==== Reading passage

I am working on 55 gsl drums now. 
Hope it works for you. Don't let anyone see you diggin!


----------



## springvalley (Jun 23, 2009)

InvalidID said:


> I honestly think it's a pretty good idea. I'd recommend a test run, try a bottle of everything you want to store and see how it does for the summer/fall.


Very good idea. > Marc


----------



## mnn2501 (Apr 2, 2008)

springvalley said:


> I wouldn`t think underground would be to good for dry gooods, maybe the attic would be better. put in storage totes with news paper crumpled up around them will sure enough keep them dry. > Marc


Attics in the south can get over 130F and stay that way all summer long - *NOT* a good place to store food.


----------



## AverageJo (Sep 24, 2010)

Here are a couple of ideas:

There was a thread on here somewhere about how to hide things in the open; like putting cans of food behind your books on the bookshelf, using the dead space between the floor and the bottom of your kitchen cabinets, putting in a false wall so you can store stuff in between the wall studs or under the stairs, packing a tote and mark it "kids toys" and then stack other boxes of kid stuff on top and around, things like that. Squashnut touched on it, too....

Instead of the thin plastic bottles, I'd try getting the gallon jars that food comes in from your local mom and pop restaurants. They sometimes get the huge pickles or mega mayo or mustard in them. Our local pizza joint saves their olive jars for us. Store your food in there and then put in an oxygen absorber. It will help seal the jar again and keep critters and moisture out. Or go to your local bakery and get their frosting buckets. They have a pretty good seal on them and are thicker. They're also food grade and you can sometimes get them for free.

Just a couple more ideas.


----------



## Sanza (Sep 8, 2008)

I have a walk-in cellar built right into the side of a hill, far enough away from the house to not be noticeable, and that's perfect for what we're talking about. 
One question I have is the problem with mice chewing through plastic pails and barrels. I'd hate to contribute to feeding them with my preps!


----------



## whiterock (Mar 26, 2003)

========

* **Written task 1**:
Condense the paragraph of the forum thread that begins "Instead of the thin plastic bottles" into a short bulleted list, keeping its main facts.
The rows that follow have no connection to the forum thread.

==== Given information

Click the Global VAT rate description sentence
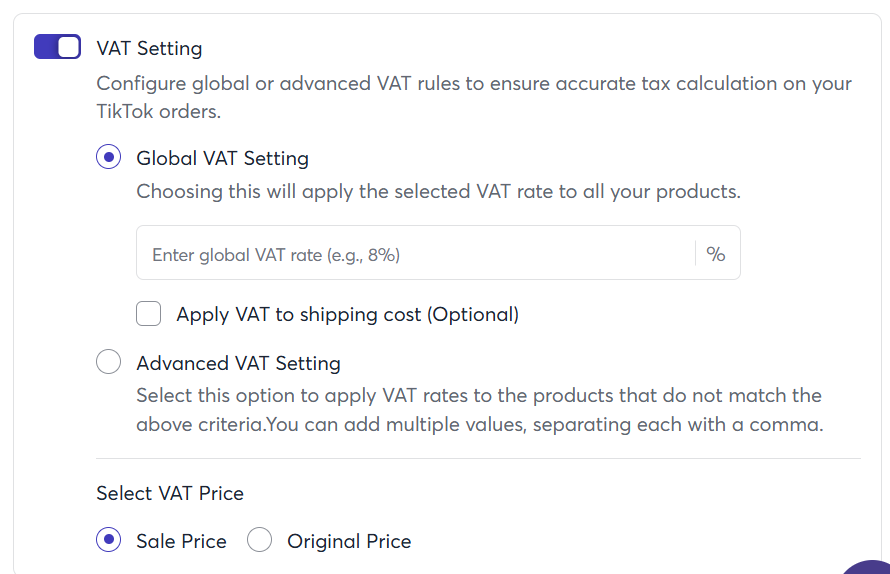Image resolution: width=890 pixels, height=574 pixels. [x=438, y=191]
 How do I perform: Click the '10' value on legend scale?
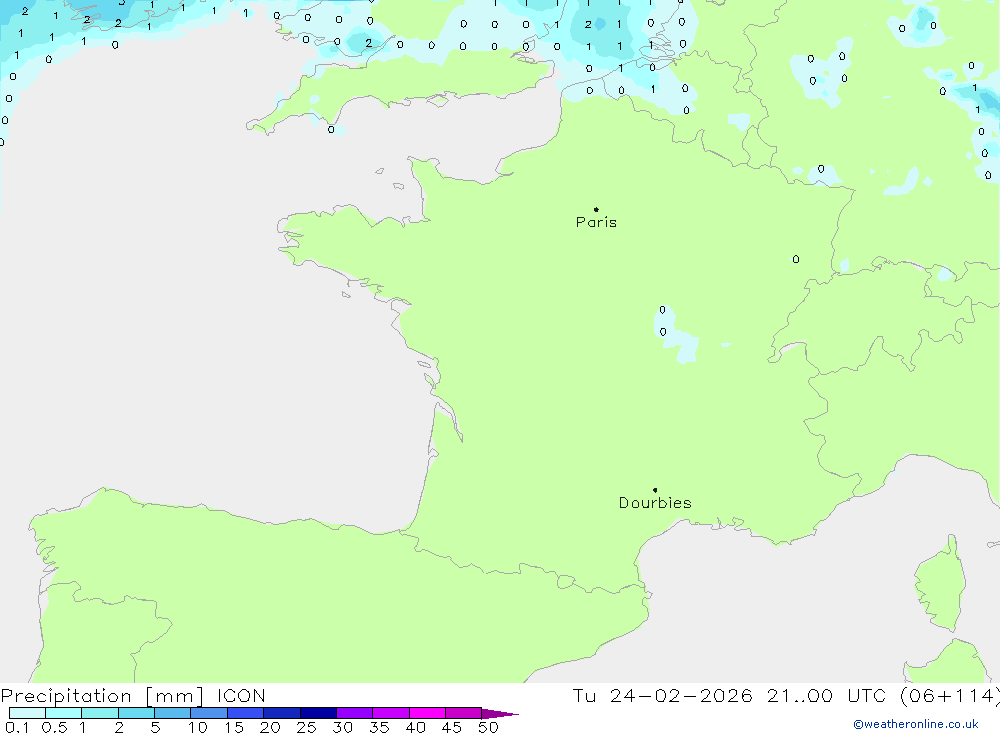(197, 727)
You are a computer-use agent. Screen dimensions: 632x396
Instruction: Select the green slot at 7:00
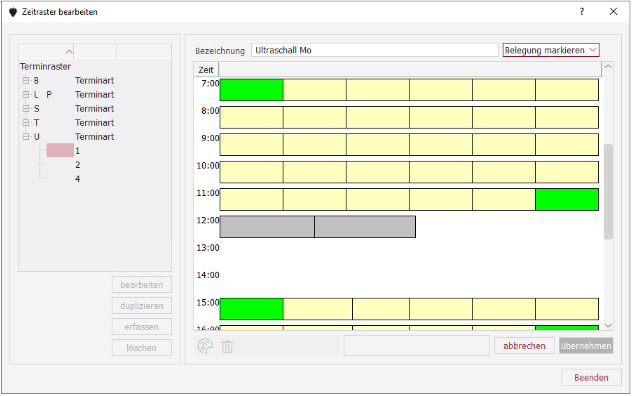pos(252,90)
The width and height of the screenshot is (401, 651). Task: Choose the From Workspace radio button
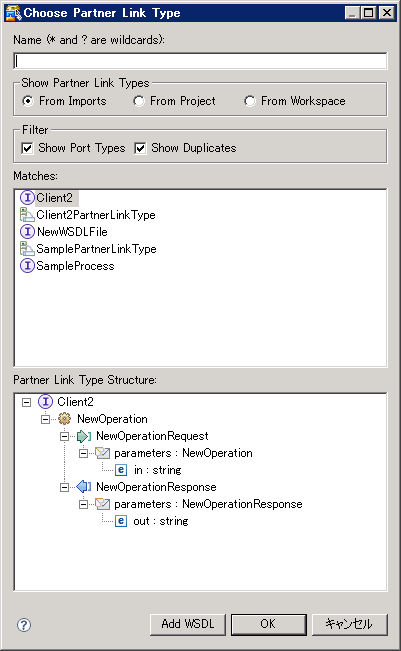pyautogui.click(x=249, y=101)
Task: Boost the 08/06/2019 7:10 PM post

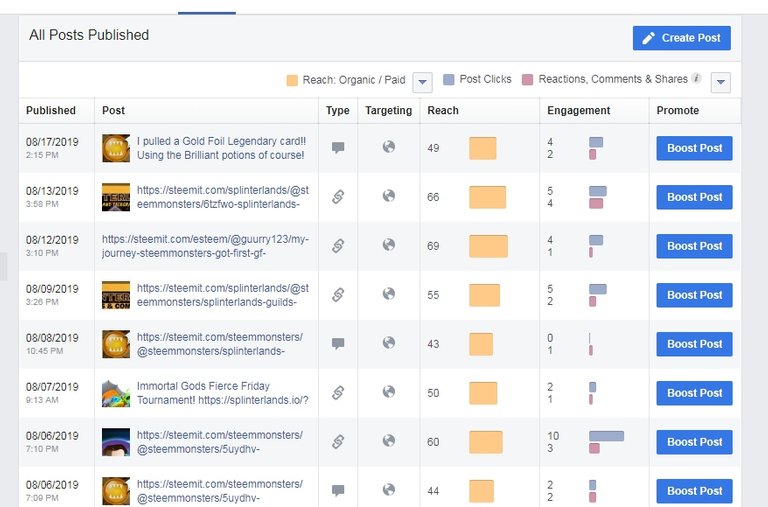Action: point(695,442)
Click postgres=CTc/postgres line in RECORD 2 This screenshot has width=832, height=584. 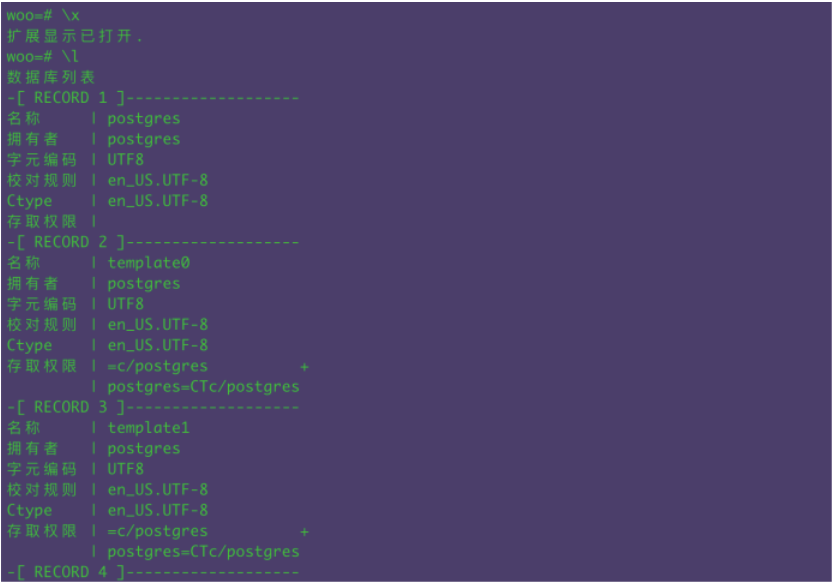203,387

========
==== Given information

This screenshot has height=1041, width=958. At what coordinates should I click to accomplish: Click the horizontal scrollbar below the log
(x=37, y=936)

========

* **Written task 2**:
Copy out the rows starting at the line that contains "This screenshot has height=1041, width=958." and ending after the line that contains "(x=37, y=936)".

* **Task result 1**:
- Use gallon jars from local mom and pop restaurants instead of thin plastic bottles. These jars held items such as huge pickles, mayo, mustard or olives.
- Store food in the jars with an oxygen absorber. This helps reseal the jar and keeps critters and moisture out.
- Alternatively, get frosting buckets from a local bakery. They seal well, are thicker, are food grade and are sometimes free.

* **Task result 2**:
This screenshot has height=1041, width=958. At what coordinates should I click to accomplish: Click the horizontal scrollbar below the log
(x=37, y=936)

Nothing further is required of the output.